### ZU ERLEDIGENDE AUFGABE
Überarbeiten Sie im Text über die Tarifverhandlungen in Sachsen alles von "Ursprünglich habe Verdi" bis hinunter zu "für Entlastung sorgen.". Geben Sie diesen Abschnitt wieder und setzen Sie dabei "längere Ruhezeiten" an die Stelle von "längere Pausenzeiten".

#### DOKUMENT ####

Organisiert sind diese Unternehmen im "Arbeitgeberverband öffentlicher Nahverkehrunternehmen" (AVN). Im Kommunalen Arbeitgeberverband (KAV) sollte am Mittwoch für die Stadtverkehre verhandelt werden, die Arbeitgeber sagten die Gesprächsrunde aber kurzfristig ab. Verdi reagierte mit einer Ausweitung der ursprünglich geplanten Streiks.
KAV sagt Tarifverhandlungen in Sachsen ab
Vor dem Hintergrund des bundesweiten Streikgeschehens sei am Mittwoch kein Verhandlungsergebnis zu erwarten, sagte der Verhandlungsführer des KAV Sachsen, Jens Meiwald, laut einer Mitteilung. Er biete einen neuen Verhandlungstermin am 19. März an.
Ursprünglich habe Verdi gehofft, am Mittwoch inhaltlich in die Verhandlungen einsteigen zu können, sagte Verhandlungsführer Paul Schmidt. Bisher habe es nicht einmal ein Angebot von der Arbeitgeberseite gegeben.
Weil in Sachsen bereits im vergangenen Jahr für die Arbeitnehmenden mehr Entgelt ausgehandelt wurde, gehe es hier ausschließlich um bessere Arbeitsbedingungen. Verdi wolle unter anderem zusätzliche freie Tage oder längere Pausenzeiten für die Arbeitnehmerinnen und Arbeitnehmer erreichen - und so für Entlastung sorgen.
Arbeitgeberverbände: Forderungen überzogen
Die Arbeitgeberseite kritisierte die Forderungen der Gewerkschaft als überzogen. Um kürzere Arbeitszeiten, längere Ruhezeiten und mehr Urlaubstage umzusetzen, würden etwa 200 zusätzliche Mitarbeitende benötigt, sagte Verhandlungsführer Jens Meiwald dem MDR. "Wir kennen alle die derzeitige Situation auf dem Arbeitsmarkt. Deshalb lehnen wir solche Forderungen, die Arbeitszeitvolumen kosten, grundsätzlich ab."

#### BEREITGESTELLTE ANGABEN ####

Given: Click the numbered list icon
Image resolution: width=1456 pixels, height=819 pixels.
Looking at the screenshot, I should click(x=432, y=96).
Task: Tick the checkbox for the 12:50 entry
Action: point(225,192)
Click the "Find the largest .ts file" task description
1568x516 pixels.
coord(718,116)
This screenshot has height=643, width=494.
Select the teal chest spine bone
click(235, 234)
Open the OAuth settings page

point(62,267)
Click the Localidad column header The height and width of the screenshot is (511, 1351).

####

### RICHTIGE ANTWORT
Ursprünglich habe Verdi gehofft, am Mittwoch inhaltlich in die Verhandlungen einsteigen zu können, sagte Verhandlungsführer Paul Schmidt. Bisher habe es nicht einmal ein Angebot von der Arbeitgeberseite gegeben.
Weil in Sachsen bereits im vergangenen Jahr für die Arbeitnehmenden mehr Entgelt ausgehandelt wurde, gehe es hier ausschließlich um bessere Arbeitsbedingungen. Verdi wolle unter anderem zusätzliche freie Tage oder längere Ruhezeiten für die Arbeitnehmerinnen und Arbeitnehmer erreichen - und so für Entlastung sorgen.